On Cray systems, use Cray's compiler and MPI library exclusively.

Building Wombat

Wombat's build system uses cmake to (hopefully) simplify the build process. Compile time options are set by commenting in the CMakeLists.txt in the top Wombat directory.

We currently provide three targets:

  • release - with all optimizations build in. Build time can be in the minute range

  • debug - with variable backtrace and no optimization. Use this for development.

  • genparfile - a binary to generate only a valid parameter file and exit. See Running Wombat

Steps

  • Clone the git repo into ./wombat and change into it

   git clone https://user@bitbucket.org/pmendygral/wombat.git
   cd wombat
  • Edit CMakeLists.txt to set the target (debug,release, genparfile) and the compile time options, by editing the comments.

  • If your system uses modules, you might want to load them, e.g.

   module load cmake intel/2016
  • Create a build sub-directory, so cmake's files do not clutter your main directory

   mkdir build
  • Run cmake in the build directory to generate the Makefiles. This step is necessary only once, unless you are altering the CMakeLists.txt file. 

    cd build
    cmake ..
  • Run parallel make. Avoid using all threads (-j without a number) to not overload your login node. 4 threads usually gives a good speedup.

    make -j 4

The executable "wombat" or "gen-parfile" will be built in the ''build'' directory.

To re-build the executable, running ''make -j 4'' is usually sufficient.

Note that for a release build the interprocess optimization at the linking stage (end) takes the most time. We detect the number of threads on the build system and parallelize this step as well as possible.

Remove the build with

    make clean

Remove the cmake build by removing all files in the build directory with

    rm -r build/*

If it doesn't work

If you are on a Cray machine, please contact us on HipChat or via email immediately. It should work flawlessly out of the box.

Similar to the GNU autotools, cmake tries to guess the system configuration. We found that this generally works well, if:

  • cmake is the newest version available, best 3.4 or higher.

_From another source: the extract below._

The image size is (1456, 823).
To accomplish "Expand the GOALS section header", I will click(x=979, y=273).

  • The environment variables CC and FC are set to your compilers and they are in the $PATH. E.g. for Intel this could be: 

    export CC=icc
    export FC=ifort
  • The MPI wrappers (often: mpicc & mpifort) are in your $PATH variable, i.e these return a path:

    which mpifort
    which mpicc
  • The environment variables for including and linking are pointing to the header and library files, respectively. On standard systems that means at least that 

    export LD_LIBRARY_PATH="/lib:/lib64:/usr/lib:/usr/lib64:/usr/local/lib:/usr/local/lib64"
    export INCLUDE="/include:/usr/include:/usr/local/include"
  • The MPI library was build with the same compiler version

  • The MPI library was build with threading, e.g. MPICH: 

    ./configure --prefix=$MYPREFIX --enable-fc --enable-threads=multiple
  • You can run wombat's make like this, 

    make VERBOSE=1

to see the full compilation invoked by the Makefile. This is often helpful to track problems with linking or flags.

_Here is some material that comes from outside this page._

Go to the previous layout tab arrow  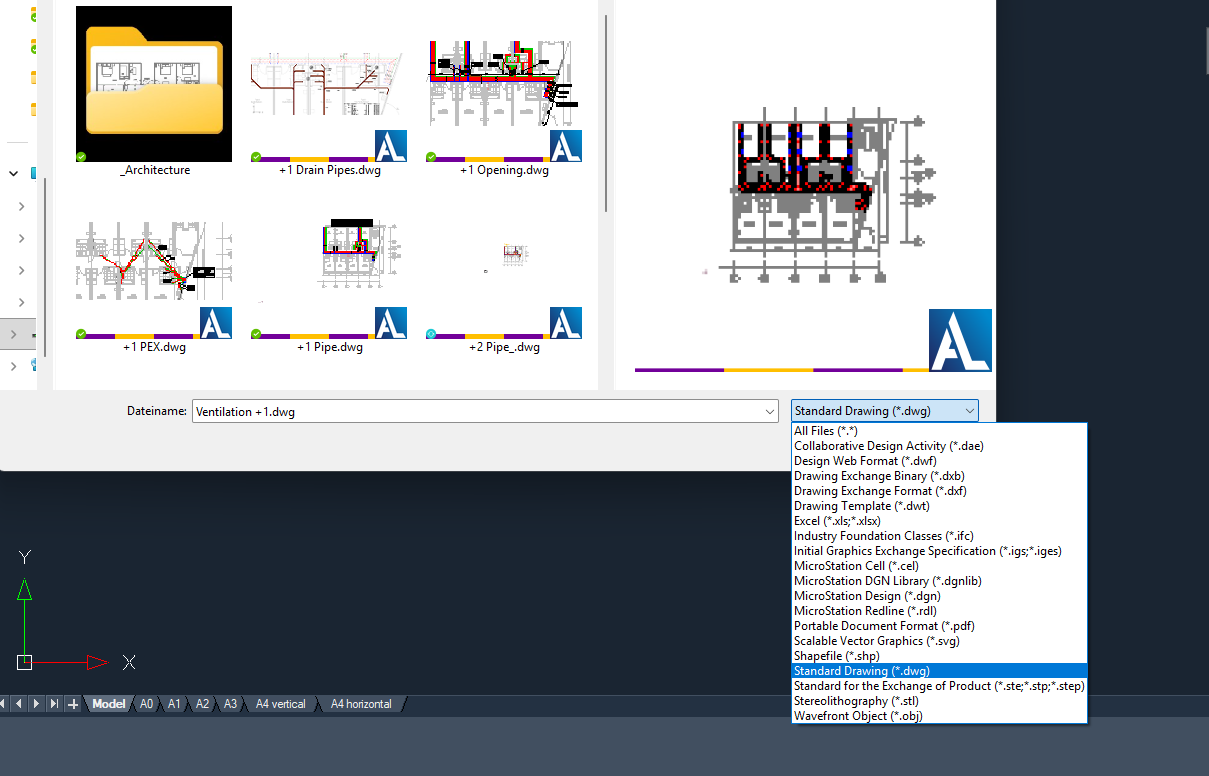(x=21, y=704)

cmake can't find my MPI library

Sometimes cmake has problems finding the correct mpi library using FindMPI. As described here, you have two options: 1. Telling FindMPI explicitly, which mpicc & mpifort to use (option 1). Or setting the library variables directly (option 2). To do this in Wombat, the CMakeLists.txt already contains the necessary statements for both options in the MPI section. Change the paths according to your system configuration and FindMPI should really find your library.